Ignorant! Yatani fires back at Ruto allies over Sh93m Treasury balance

He says the government collects money and spends it on a daily basis depending on needs.

In Summary

• A section of Kenya Kwanza leaders led by Deputy President Rigathi Gachagua claimed they found only Sh93 million at the Treasury.

• While insinuating that that's possible, Yatani said revenue collected by government is spent there and then.

Treasury CS Ukur Yatani reads the 2021 budget on June, 10, 2021.
Treasury CS Ukur Yatani reads the 2021 budget on June, 10, 2021.
Image: FILE

Treasury CS Ukur Yatani has termed as ignorant claims by Kenya Kwanza leaders that they found only Sh93 million in the public coffers. 

Yatani said the government does not collect money, store it in one place, and keep it for one month before distributing it after a month or a year.

"Sometimes we argue out of ignorance. I really don't know whether to sympathise with the situation because there is really a lot of ignorance about it," Yatani said. 

A section of Kenya Kwanza leaders including Nandi Senator Samson Cherargei had claimed they found only Sh93 million at the Treasury.

During the presidential inauguration, DP Rigathi Gachagua had also claimed Kenya Kwanzahad inherited a dilapidated economy.

"We have talked to the treasury, and the coffers are empty. We will have to start from scratch," he stated.

But even after these remarks, he flagged off the first consignment of the Sh3.55 billion worth of subsidised fertiliser on Thursday.

While insinuating that it's possible for Treasury to be nearly empty on any given day, Yatani said revenue collected by the government is spent there and then.

"We raise revenue on daily basis and we fund the government on daily basis and there are competing needs," he said.

The CS made the remarks on Thursday while addressing the senators' induction in Naivasha.

He was responding to concerns over the delayed disbursement of revenue to counties on the third day of the induction at a Naivasha hotel.

The CS said after the daily or weekly collection of revenue, the cash is shared on a need basis where employee salaries, county revenue, Parliament, Judiciary and debt payment are some of the competing needs.

Yatani said sometimes, the government fails to meet its revenue collection targets leading to delayed disbursement of cash to some entities.

"So, how do you now determine what goes to the counties and what goes elsewhere? The low performance of revenue raised nationally impacts on our disbursement not only to the counties but also to the rest of government," he said.

To address this hurdle, the CS challenged counties to stop the over-reliance on the equitable share of revenue and focus on generating their own source revenue. 

"If you look at municipal councils and county councils of those times, they collected more revenue than the current ones and yet those are ill-equipped, less experienced without necessary capacity to manage that.

"But now the county governments, fully functional with all the professionals, with all the infrastructure cannot collect their own revenue, and I think that is the basis of where we need to interrogate why," Yatani said.  

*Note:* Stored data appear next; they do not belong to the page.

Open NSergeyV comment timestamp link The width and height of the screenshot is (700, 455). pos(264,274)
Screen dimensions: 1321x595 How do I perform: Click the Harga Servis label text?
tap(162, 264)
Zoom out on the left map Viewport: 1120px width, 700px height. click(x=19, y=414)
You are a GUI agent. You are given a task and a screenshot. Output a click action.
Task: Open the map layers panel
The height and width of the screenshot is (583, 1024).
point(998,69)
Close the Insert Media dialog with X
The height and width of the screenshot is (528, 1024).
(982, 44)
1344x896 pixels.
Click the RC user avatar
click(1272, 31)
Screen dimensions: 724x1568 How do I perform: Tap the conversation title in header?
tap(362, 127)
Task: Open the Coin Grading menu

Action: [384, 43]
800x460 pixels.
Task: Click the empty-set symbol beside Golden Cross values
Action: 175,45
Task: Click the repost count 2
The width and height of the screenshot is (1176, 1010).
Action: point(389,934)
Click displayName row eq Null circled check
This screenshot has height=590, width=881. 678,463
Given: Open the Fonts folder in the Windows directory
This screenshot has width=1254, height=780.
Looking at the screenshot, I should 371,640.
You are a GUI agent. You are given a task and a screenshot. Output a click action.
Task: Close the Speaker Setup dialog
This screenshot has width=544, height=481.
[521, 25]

He noted that county governments either collect the revenue and fail to remit it or they use it at the source.

The end game to this, he said, is that counties end up with accumulated pending bills stretching several years because they spend more than they make.

"This is an area I think it is the duty of the Senate to enforce a certain level of discipline by working with the National Treasury," Yatani said.